The ECA is an improved version of the SE module that seeks to minimize the inadequacy of lightweightness and effectiveness of the SE module. Figure 1 illustrates the structure of the SE module.

The module learns the weights from the initial feature maps and then produces new one-to-one weighted feature maps. The process can be expressed as follows:

F_{s e} : X \to \tilde{X}

(1)

where

X = [x_{1}, x_{2}, ..., x_{c}] \in R^{H \times W \times C}

denotes the initial feature maps;

x_{c}

indicates the channel c of the feature maps, i.e., the cth feature map; and H, W, and C denote the height, width, and number of channels of the feature maps, respectively.

\tilde{X} = [{\tilde{x}}_{1}, {\tilde{x}}_{2}, ..., {\tilde{x}}_{c}] \in R^{H \times W \times C}

denotes the new weighted feature maps after the attention operation.

{\tilde{x}}_{c}

denotes channel c of the weighted feature maps.

THE TASKS:
• 1. Rewrite the text on the SE module between "indicates the channel" and "the attention operation.", inclusive, putting "weighting step" in place of "attention operation".
• 2. Answer these questions from the text on the SE module:
(a) What is the ECA an improved version of?
(b) What do H, W, and C denote?
(c) What does x_c indicate?
• 3. Go on with the text on the SE module, starting after its last sentence.

INFORMATION PROVIDED:

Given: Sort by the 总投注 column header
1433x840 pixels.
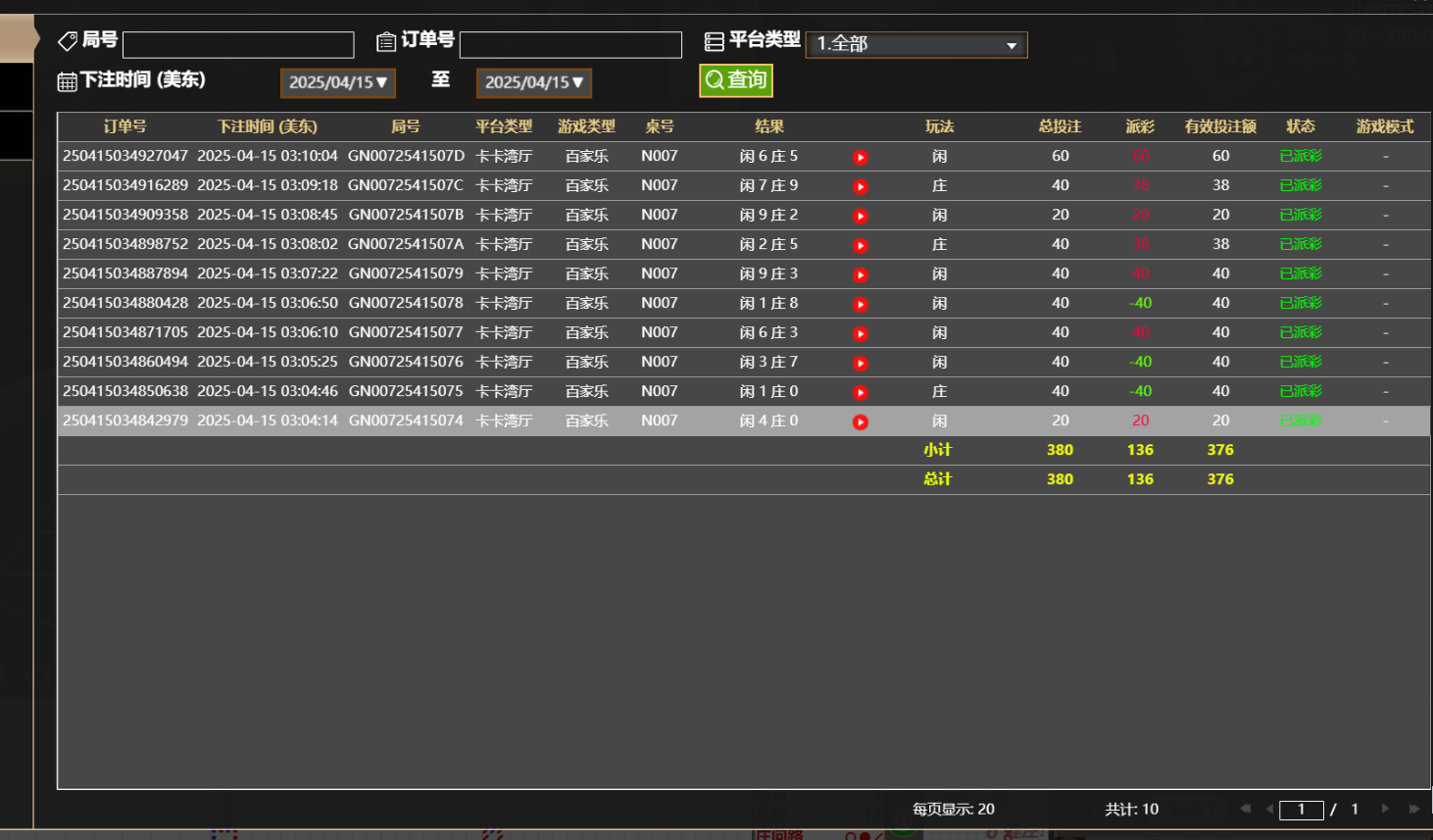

SOLVED PROBLEMS:
• 1.
indicates the channel c of the feature maps, i.e., the cth feature map; and H, W, and C denote the height, width, and number of channels of the feature maps, respectively.

\tilde{X} = [{\tilde{x}}_{1}, {\tilde{x}}_{2}, ..., {\tilde{x}}_{c}] \in R^{H \times W \times C}

denotes the new weighted feature maps after the weighting step.

• 2.
(a) The SE module.
(b) The height, width, and number of channels of the feature maps, respectively.
(c) Channel c of the feature maps, that is, the cth feature map.

• 3.
Z = [z_{1}, z_{2}, ..., z_{c}] \in R^{1 \times 1 \times C}

is generated by a two-dimensional global average pooling operation on the feature map X. The process can be formulated as

z_{c} = \frac{1}{H \times W} \sum_{i = 1}^{H} \sum_{j = 1}^{W} x_{c} (i, j)

(2)

where

z_{c}

is the output of global averaging pooling on the cth channel, and

x_{c} (i, j)

is the pixel representation of the location on the cth channel. Subsequently, Z will be fed as input to two fully connected layers to learn the channel weight based on the global information interaction. The weights learned via the first fully connected layer can be defined as

ω_{1} = δ (Z \times W_{1})

(3)

where

ω_{1}

is the channel weight generated from the first fully connected layer;

W_{1} \in R^{C \times \frac{C}{r}}

is the parameter of the first fully connected layer; r is the hyperparameter, which is used to decrease the number of channels and parameters; and

δ

denotes the activation function ReLU. The weight learned by the second fully connected layer can be formulated as

ω_{2} = σ (ω_{1} \times W_{2})

(4)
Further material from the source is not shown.